*** Opening of Entries shown ***

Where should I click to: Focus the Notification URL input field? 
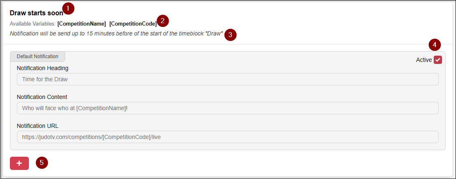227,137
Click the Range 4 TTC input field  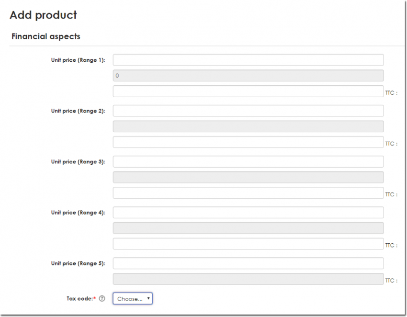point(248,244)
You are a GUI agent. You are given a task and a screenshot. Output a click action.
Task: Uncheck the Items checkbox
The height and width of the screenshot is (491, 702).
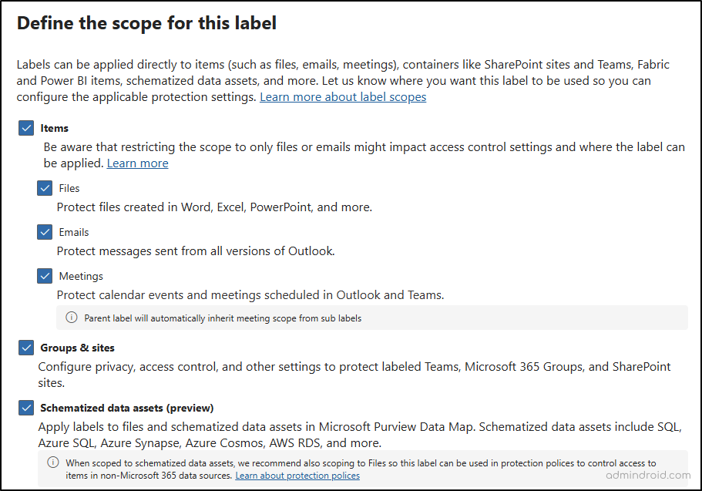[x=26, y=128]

*** Close of Entries shown ***

__Problem to solve__.
In the data, the line that contains "The height and" begins the part to write out; restate it and each line after it word for word through the end, with no pictures.

__Task result__.
The height and width of the screenshot is (491, 702).
[x=26, y=128]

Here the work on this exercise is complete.